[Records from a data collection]
────
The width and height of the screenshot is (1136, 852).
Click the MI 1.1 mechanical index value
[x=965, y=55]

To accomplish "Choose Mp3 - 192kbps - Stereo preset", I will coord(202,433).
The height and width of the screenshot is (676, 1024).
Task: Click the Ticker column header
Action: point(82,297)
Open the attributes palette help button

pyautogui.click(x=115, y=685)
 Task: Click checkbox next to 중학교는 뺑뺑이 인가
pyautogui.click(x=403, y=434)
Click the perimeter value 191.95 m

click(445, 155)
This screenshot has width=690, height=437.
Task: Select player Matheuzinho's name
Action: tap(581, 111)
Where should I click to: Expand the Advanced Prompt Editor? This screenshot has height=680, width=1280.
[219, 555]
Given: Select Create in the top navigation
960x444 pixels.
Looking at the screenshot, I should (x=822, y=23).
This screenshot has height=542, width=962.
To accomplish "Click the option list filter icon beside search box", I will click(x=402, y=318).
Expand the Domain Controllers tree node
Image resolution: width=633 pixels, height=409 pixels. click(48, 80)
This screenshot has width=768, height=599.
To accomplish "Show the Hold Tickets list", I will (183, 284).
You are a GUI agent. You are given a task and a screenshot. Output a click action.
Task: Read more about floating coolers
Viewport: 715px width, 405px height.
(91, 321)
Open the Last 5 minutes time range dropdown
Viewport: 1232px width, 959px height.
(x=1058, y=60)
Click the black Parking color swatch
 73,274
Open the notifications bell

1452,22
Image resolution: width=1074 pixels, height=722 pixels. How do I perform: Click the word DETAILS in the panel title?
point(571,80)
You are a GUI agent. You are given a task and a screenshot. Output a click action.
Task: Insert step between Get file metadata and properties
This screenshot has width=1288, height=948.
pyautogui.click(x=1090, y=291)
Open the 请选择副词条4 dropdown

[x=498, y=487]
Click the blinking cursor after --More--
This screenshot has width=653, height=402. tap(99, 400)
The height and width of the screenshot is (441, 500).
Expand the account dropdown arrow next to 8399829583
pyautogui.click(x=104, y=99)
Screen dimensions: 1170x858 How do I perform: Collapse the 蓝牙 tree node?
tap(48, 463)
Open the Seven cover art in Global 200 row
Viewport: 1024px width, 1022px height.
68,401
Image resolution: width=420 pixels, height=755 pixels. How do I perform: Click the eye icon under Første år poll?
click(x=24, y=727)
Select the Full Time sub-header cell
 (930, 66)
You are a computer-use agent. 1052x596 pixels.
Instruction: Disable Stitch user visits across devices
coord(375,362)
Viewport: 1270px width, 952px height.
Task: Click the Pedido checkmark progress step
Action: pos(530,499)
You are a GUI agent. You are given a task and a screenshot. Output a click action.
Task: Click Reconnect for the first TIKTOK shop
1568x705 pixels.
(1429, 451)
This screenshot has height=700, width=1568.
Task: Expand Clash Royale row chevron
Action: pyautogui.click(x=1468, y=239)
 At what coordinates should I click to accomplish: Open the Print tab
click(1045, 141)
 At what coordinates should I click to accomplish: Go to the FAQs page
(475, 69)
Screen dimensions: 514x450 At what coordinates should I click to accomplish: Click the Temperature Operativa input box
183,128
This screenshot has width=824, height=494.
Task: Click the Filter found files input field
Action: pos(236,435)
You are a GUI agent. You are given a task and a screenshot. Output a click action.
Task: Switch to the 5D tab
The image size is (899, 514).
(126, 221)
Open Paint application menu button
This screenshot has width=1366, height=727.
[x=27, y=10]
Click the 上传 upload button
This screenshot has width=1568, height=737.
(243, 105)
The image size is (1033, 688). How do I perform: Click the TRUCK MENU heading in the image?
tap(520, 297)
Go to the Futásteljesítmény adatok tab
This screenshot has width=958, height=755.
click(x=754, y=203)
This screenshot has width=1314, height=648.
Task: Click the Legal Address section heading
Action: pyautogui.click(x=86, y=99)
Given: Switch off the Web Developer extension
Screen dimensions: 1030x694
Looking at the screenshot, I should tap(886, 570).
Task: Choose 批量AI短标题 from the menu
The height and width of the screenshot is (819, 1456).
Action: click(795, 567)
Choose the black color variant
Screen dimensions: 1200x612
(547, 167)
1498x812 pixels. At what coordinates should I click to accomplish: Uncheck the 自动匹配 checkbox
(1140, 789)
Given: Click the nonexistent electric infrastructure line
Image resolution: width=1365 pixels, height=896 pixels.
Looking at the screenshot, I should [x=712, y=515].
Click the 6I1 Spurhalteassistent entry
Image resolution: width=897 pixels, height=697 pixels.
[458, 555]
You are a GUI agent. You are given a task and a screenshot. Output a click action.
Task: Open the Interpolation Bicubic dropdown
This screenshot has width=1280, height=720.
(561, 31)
────
→ WHAT YOU NEED TO DO:
Update the records above by replacing every "GUI agent" with "screen assistant", leaving everything else unchanged.

→ EXERCISE OUTPUT:
The width and height of the screenshot is (1136, 852).
Click the MI 1.1 mechanical index value
[x=965, y=55]

To accomplish "Choose Mp3 - 192kbps - Stereo preset", I will coord(202,433).
The height and width of the screenshot is (676, 1024).
Task: Click the Ticker column header
Action: point(82,297)
Open the attributes palette help button

pyautogui.click(x=115, y=685)
 Task: Click checkbox next to 중학교는 뺑뺑이 인가
pyautogui.click(x=403, y=434)
Click the perimeter value 191.95 m

click(445, 155)
This screenshot has width=690, height=437.
Task: Select player Matheuzinho's name
Action: tap(581, 111)
Where should I click to: Expand the Advanced Prompt Editor? This screenshot has height=680, width=1280.
[219, 555]
Given: Select Create in the top navigation
960x444 pixels.
Looking at the screenshot, I should (x=822, y=23).
This screenshot has height=542, width=962.
To accomplish "Click the option list filter icon beside search box", I will click(x=402, y=318).
Expand the Domain Controllers tree node
Image resolution: width=633 pixels, height=409 pixels. click(48, 80)
This screenshot has width=768, height=599.
To accomplish "Show the Hold Tickets list", I will (183, 284).
You are a screen assistant. You are given a task and a screenshot. Output a click action.
Task: Read more about floating coolers
Viewport: 715px width, 405px height.
(91, 321)
Open the Last 5 minutes time range dropdown
Viewport: 1232px width, 959px height.
(x=1058, y=60)
Click the black Parking color swatch
 73,274
Open the notifications bell

1452,22
Image resolution: width=1074 pixels, height=722 pixels. How do I perform: Click the word DETAILS in the panel title?
point(571,80)
You are a screen assistant. You are given a task and a screenshot. Output a click action.
Task: Insert step between Get file metadata and properties
This screenshot has width=1288, height=948.
pyautogui.click(x=1090, y=291)
Open the 请选择副词条4 dropdown

[x=498, y=487]
Click the blinking cursor after --More--
This screenshot has width=653, height=402. tap(99, 400)
The height and width of the screenshot is (441, 500).
Expand the account dropdown arrow next to 8399829583
pyautogui.click(x=104, y=99)
Screen dimensions: 1170x858 How do I perform: Collapse the 蓝牙 tree node?
tap(48, 463)
Open the Seven cover art in Global 200 row
Viewport: 1024px width, 1022px height.
68,401
Image resolution: width=420 pixels, height=755 pixels. How do I perform: Click the eye icon under Første år poll?
click(x=24, y=727)
Select the Full Time sub-header cell
 (930, 66)
You are a computer-use agent. 1052x596 pixels.
Instruction: Disable Stitch user visits across devices
coord(375,362)
Viewport: 1270px width, 952px height.
Task: Click the Pedido checkmark progress step
Action: pos(530,499)
You are a screen assistant. You are given a task and a screenshot. Output a click action.
Task: Click Reconnect for the first TIKTOK shop
1568x705 pixels.
(1429, 451)
This screenshot has height=700, width=1568.
Task: Expand Clash Royale row chevron
Action: pyautogui.click(x=1468, y=239)
 At what coordinates should I click to accomplish: Open the Print tab
click(1045, 141)
 At what coordinates should I click to accomplish: Go to the FAQs page
(475, 69)
Screen dimensions: 514x450 At what coordinates should I click to accomplish: Click the Temperature Operativa input box
183,128
This screenshot has width=824, height=494.
Task: Click the Filter found files input field
Action: pos(236,435)
You are a screen assistant. You are given a task and a screenshot. Output a click action.
Task: Switch to the 5D tab
The image size is (899, 514).
(126, 221)
Open Paint application menu button
This screenshot has width=1366, height=727.
[x=27, y=10]
Click the 上传 upload button
This screenshot has width=1568, height=737.
(243, 105)
The image size is (1033, 688). How do I perform: Click the TRUCK MENU heading in the image?
tap(520, 297)
Go to the Futásteljesítmény adatok tab
This screenshot has width=958, height=755.
click(x=754, y=203)
This screenshot has width=1314, height=648.
Task: Click the Legal Address section heading
Action: pyautogui.click(x=86, y=99)
Given: Switch off the Web Developer extension
Screen dimensions: 1030x694
Looking at the screenshot, I should tap(886, 570).
Task: Choose 批量AI短标题 from the menu
The height and width of the screenshot is (819, 1456).
Action: click(795, 567)
Choose the black color variant
Screen dimensions: 1200x612
(547, 167)
1498x812 pixels. At what coordinates should I click to accomplish: Uncheck the 自动匹配 checkbox
(1140, 789)
Given: Click the nonexistent electric infrastructure line
Image resolution: width=1365 pixels, height=896 pixels.
Looking at the screenshot, I should [x=712, y=515].
Click the 6I1 Spurhalteassistent entry
Image resolution: width=897 pixels, height=697 pixels.
[458, 555]
You are a screen assistant. You are given a task and a screenshot. Output a click action.
Task: Open the Interpolation Bicubic dropdown
This screenshot has width=1280, height=720.
(561, 31)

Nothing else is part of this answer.